Par Angélique Bouchard
L’un des domaines clés sur lesquels Trump va probablement se concentrer lorsqu’il va réintégrer le Bureau ovale : l’immigration, une question qui est devenue une pièce maîtresse des deux dernières campagnes électorales.
La sécurisation de la frontière sud et la mise en œuvre d’une opération d’expulsion à grande échelle, sont les deux politiques prioritaires du président élu Donald Trump. Certains observateurs prédisent même qu’il s’attaquera à la question de l’immigration avec une approche plus systémique au cours de son second mandat.
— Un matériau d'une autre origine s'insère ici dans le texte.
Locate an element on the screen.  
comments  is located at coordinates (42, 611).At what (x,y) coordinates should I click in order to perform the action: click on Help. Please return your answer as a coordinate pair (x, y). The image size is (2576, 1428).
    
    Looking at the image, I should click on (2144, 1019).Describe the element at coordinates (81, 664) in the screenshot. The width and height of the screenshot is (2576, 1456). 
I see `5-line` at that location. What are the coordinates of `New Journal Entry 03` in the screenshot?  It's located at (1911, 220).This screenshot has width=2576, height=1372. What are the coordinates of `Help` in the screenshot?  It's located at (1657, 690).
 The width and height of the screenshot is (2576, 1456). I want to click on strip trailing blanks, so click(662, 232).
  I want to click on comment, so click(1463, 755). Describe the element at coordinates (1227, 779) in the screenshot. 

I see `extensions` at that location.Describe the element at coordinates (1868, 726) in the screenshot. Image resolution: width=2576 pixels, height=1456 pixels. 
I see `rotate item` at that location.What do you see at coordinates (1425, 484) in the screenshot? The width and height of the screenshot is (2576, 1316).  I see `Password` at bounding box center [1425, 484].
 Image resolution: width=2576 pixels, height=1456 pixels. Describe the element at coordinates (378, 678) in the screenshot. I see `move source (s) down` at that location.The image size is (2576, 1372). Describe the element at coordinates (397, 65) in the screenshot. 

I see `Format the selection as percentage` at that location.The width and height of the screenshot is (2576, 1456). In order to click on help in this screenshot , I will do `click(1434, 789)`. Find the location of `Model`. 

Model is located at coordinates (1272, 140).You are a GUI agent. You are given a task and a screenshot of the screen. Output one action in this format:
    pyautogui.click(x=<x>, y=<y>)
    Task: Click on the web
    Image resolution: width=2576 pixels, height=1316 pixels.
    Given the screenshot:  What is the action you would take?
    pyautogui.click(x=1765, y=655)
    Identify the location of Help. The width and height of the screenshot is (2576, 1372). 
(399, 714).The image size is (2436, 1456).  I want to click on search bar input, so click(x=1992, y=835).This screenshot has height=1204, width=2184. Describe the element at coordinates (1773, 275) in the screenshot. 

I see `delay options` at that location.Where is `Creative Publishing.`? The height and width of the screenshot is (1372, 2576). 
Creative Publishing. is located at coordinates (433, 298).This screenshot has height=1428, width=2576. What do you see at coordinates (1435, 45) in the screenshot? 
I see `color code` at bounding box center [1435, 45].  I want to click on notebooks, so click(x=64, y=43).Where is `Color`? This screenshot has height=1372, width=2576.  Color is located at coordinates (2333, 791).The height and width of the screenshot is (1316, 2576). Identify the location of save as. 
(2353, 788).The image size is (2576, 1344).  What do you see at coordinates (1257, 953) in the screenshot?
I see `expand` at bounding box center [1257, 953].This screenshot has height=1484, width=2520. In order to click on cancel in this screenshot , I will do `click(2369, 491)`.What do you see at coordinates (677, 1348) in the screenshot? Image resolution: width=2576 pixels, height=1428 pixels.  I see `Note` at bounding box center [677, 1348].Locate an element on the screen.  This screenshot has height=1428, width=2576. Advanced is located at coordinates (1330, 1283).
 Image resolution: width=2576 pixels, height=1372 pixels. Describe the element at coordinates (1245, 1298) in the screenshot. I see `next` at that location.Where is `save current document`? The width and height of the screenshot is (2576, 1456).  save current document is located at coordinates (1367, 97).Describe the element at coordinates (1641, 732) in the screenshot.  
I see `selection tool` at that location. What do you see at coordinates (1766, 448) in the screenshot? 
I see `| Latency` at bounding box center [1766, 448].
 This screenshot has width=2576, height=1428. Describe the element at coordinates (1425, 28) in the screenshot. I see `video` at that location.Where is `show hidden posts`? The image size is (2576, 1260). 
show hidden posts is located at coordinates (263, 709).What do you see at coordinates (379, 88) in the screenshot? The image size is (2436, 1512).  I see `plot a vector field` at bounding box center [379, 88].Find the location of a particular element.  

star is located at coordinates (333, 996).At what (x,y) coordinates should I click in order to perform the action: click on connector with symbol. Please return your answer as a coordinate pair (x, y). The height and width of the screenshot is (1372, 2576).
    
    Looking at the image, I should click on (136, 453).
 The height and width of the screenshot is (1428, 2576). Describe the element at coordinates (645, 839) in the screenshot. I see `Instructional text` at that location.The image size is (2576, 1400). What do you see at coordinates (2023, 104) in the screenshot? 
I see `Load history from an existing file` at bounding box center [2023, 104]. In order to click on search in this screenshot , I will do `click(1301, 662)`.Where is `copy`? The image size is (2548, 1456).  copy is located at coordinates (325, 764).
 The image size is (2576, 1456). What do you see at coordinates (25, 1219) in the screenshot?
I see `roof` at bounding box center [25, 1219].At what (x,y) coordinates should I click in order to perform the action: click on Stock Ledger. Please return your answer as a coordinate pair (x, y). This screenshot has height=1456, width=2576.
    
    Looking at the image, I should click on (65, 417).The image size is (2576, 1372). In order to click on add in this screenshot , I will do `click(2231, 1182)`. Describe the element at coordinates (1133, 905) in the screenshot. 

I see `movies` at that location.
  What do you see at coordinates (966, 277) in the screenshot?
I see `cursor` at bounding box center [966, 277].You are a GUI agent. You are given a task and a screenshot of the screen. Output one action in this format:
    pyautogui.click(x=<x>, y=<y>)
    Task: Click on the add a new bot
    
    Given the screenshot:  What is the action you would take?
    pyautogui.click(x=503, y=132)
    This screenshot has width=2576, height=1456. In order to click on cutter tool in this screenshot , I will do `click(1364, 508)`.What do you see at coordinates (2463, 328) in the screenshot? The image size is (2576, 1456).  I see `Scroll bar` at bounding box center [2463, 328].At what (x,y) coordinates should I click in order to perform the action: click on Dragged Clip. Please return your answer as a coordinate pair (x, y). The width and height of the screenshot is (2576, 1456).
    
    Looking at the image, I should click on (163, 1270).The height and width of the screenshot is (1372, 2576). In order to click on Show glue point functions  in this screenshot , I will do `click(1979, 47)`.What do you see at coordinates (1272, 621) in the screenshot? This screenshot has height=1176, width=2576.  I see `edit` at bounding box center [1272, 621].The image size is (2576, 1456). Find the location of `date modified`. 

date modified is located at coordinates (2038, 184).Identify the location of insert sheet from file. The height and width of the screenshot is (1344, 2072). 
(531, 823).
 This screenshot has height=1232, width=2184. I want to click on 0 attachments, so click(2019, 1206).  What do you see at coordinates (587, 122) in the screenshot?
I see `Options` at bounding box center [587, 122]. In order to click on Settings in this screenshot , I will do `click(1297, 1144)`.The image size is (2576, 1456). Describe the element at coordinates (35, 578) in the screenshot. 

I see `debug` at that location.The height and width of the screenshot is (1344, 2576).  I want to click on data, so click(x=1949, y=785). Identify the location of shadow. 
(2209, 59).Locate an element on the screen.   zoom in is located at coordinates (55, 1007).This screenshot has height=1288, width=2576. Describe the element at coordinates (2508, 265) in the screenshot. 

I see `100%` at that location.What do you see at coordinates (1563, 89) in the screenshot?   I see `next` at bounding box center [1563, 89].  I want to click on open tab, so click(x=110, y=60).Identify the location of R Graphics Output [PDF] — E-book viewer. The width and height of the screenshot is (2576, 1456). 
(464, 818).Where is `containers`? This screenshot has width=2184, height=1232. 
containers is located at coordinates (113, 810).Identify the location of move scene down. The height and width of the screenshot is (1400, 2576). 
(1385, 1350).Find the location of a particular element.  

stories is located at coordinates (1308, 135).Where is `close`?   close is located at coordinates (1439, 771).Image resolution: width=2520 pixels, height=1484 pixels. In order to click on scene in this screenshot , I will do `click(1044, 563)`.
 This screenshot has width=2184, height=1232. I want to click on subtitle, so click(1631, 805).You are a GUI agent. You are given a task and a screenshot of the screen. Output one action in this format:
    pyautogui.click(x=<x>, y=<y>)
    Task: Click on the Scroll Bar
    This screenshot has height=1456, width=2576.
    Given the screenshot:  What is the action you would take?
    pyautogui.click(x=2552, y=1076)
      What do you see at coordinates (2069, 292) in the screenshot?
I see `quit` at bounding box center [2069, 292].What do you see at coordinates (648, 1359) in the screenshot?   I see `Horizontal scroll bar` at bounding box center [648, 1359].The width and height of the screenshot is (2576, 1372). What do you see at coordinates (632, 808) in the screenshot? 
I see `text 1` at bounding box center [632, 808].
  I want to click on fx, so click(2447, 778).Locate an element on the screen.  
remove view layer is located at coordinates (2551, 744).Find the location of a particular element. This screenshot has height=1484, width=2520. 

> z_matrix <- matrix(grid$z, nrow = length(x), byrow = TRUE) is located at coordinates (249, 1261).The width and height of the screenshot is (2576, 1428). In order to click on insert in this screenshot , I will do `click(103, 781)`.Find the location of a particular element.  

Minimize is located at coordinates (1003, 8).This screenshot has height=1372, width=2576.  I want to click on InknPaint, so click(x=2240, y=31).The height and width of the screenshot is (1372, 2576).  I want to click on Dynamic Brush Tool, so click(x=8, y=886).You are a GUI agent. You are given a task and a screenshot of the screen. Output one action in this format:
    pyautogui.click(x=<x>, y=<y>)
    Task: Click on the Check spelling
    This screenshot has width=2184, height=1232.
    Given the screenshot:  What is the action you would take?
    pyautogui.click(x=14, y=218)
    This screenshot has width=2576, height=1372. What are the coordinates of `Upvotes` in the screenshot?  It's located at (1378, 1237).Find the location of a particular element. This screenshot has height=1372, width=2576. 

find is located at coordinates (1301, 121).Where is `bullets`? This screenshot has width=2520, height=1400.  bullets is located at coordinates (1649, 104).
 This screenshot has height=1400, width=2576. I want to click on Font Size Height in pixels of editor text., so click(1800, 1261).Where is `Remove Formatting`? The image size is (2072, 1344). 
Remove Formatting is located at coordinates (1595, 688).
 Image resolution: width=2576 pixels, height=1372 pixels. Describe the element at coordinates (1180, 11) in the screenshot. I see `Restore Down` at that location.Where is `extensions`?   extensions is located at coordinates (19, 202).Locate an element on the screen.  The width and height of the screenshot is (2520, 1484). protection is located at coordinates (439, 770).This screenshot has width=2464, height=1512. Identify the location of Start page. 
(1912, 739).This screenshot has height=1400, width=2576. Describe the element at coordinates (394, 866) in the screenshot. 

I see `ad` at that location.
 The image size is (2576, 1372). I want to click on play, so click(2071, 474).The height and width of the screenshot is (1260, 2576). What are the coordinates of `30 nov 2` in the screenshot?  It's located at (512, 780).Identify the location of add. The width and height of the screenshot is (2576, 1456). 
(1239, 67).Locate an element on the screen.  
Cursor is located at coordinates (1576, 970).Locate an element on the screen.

Trump poursuit sa réforme du système d’attribution de Visas pour travailleurs qualifiés
L’une de ses premières réformes sera très certainement le programme de visa H-1B, une catégorie de visa attribuée aux travailleurs professionnels, titulaires au moins d’un diplôme universitaire de 4 années ou d’une expérience professionnelle équivalente. Ainsi, le travailleur « professionnel » éligible doit justifier au moins d’une licence ou d’un équivalent professionnel.
Sont visées les catégories socioprofessionnelles suivantes : les ingénieurs, les enseignants, les avocats, les comptables, les infirmières, les professionnels de l’informatique, les analystes d’études de marché, les analystes d’affaires, les économistes, etc.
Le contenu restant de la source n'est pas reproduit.